Our Take
The industry is optimizing for consensus, not data: lung cancer got the attention first, so lung cancer gets the capital, even as early evidence points elsewhere.
Why it matters
Bispecific antibodies represent a major investment class in oncology right now. If companies are allocating R&D and clinical resources to the wrong indication, the field is burning capital on a herd play rather than on biology.
Do this week
Oncology portfolio leads: map your PD-1/VEGF programs by indication and pull liver-cancer efficacy signals from Phase 1b/2 data this week so you can flag misdirected Stage 2+ commitments to your CMO.
The lung cancer consensus
Pharmaceutical companies are concentrated on PD-1/VEGF bispecifics as a class, with the majority of development effort focused on lung cancer indications. This makes intuitive sense: lung cancer is a large market, anti-PD-1 monotherapy is established standard-of-care, and adding VEGF inhibition to checkpoint blockade has shown clinical benefit in that disease.

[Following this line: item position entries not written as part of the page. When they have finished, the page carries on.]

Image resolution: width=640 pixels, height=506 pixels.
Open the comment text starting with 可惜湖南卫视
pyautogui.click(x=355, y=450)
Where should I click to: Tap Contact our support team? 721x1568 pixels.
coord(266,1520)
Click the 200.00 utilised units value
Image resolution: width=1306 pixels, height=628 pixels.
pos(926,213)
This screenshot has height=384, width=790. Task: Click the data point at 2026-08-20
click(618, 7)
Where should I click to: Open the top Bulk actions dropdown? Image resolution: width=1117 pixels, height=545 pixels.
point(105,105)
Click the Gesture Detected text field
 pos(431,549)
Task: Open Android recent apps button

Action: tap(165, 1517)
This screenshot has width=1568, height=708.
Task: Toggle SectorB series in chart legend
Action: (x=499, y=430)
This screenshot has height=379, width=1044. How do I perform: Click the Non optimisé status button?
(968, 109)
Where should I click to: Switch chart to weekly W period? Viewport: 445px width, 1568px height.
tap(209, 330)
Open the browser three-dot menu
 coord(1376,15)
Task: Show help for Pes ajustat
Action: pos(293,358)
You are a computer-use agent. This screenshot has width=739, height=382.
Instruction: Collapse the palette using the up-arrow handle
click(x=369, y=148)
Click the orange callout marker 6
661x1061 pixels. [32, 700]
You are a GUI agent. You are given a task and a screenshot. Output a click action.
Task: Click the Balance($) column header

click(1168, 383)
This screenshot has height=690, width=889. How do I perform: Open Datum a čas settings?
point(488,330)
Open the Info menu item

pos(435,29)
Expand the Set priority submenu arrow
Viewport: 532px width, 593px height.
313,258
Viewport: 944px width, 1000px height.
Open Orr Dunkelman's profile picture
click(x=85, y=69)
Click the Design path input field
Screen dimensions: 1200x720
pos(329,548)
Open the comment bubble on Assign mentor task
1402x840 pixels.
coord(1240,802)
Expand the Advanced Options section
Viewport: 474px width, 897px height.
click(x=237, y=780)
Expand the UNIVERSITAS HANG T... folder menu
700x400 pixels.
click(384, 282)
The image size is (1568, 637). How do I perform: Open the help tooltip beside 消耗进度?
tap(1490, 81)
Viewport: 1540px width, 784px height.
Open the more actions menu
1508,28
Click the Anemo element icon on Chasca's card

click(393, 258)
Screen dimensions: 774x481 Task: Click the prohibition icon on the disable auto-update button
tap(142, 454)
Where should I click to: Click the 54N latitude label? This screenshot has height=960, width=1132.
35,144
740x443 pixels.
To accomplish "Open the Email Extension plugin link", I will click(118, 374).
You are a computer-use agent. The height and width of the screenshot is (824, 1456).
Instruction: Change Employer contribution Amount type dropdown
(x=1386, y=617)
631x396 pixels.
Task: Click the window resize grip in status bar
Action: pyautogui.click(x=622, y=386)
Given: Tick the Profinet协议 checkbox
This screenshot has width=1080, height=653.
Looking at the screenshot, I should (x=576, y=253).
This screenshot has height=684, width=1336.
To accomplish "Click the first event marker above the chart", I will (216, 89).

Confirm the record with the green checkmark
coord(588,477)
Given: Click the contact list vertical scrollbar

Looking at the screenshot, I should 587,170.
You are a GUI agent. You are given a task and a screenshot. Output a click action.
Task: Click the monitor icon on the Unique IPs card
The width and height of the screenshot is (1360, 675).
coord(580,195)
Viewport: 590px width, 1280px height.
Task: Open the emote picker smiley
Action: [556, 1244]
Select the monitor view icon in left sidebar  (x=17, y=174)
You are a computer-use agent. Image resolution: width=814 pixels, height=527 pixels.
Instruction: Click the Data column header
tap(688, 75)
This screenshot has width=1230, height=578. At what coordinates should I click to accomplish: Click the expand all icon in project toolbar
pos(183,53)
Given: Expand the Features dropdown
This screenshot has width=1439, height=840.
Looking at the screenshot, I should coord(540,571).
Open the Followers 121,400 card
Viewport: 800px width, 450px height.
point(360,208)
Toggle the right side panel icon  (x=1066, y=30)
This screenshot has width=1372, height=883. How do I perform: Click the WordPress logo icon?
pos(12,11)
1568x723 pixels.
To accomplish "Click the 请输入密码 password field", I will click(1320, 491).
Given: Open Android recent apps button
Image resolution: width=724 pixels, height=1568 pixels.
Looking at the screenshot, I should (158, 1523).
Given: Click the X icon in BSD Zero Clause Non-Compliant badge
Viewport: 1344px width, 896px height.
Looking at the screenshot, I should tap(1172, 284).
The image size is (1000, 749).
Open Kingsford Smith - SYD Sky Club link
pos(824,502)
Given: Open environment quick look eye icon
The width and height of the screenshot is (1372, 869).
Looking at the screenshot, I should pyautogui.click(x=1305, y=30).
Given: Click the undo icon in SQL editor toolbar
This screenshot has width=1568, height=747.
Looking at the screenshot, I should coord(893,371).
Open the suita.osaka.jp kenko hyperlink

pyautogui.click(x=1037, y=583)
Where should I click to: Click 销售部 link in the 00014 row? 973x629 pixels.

But clinical data from early trials suggests a different story. Evidence emerging from Phase 1b and Phase 2 studies indicates that the liver may offer a stronger therapeutic window and potentially more durable responses than lung cancer when using PD-1/VEGF bispecifics. The distinction matters because oncology development timelines are long and capital allocation happens early.
Why companies may be chasing the wrong cancer
Three factors explain the lung-cancer cluster. First, the regulatory playbook is well-worn: anti-PD-1 monotherapy already works in non-small-cell lung cancer, so adding VEGF inhibition feels like a natural extension. Second, lung cancer trial recruitment is faster and cheaper than rare liver malignancies. Third, once a few companies file in lung, others follow to de-risk their own programs. Consensus builds quickly, often independent of new data.
What the evidence suggests is that hepatocellular carcinoma and other liver malignancies may have biological features that favor dual PD-1/VEGF blockade more than lung tumors do. The immune microenvironment in liver cancer is distinct, angiogenesis plays a different role, and early clinical signals point to stronger efficacy in that space. Yet the majority of the industry's pipeline capital is aimed at lung.
This is not a critique of the bispecific modality itself. It is a critique of indicationselection based on market size and regulatory precedent rather than on emerging clinical signal.
What to do now
If you are responsible for an oncology pipeline, audit your PD-1/VEGF program's indication strategy against the latest Phase 1b/2 data. Look specifically at hepatocellular carcinoma, cholangiocarcinoma, and other liver tumors in your competitive landscape. If your program is committed to lung cancer because that is where the market is, not because that is where the biology points, your timeline and capital efficiency are both at risk.
Regulatory agencies are becoming more skeptical of "me-too" programs in crowded indications. A bispecific with a stronger clinical signal in liver cancer will move faster through review than a me-too in lung. And patients with liver cancer have fewer effective options. The commercial case and the clinical case align here, which is rare.
This is not a call to abandon lung cancer programs. It is a call to ask whether your indication choice reflects your data or your competitor's data.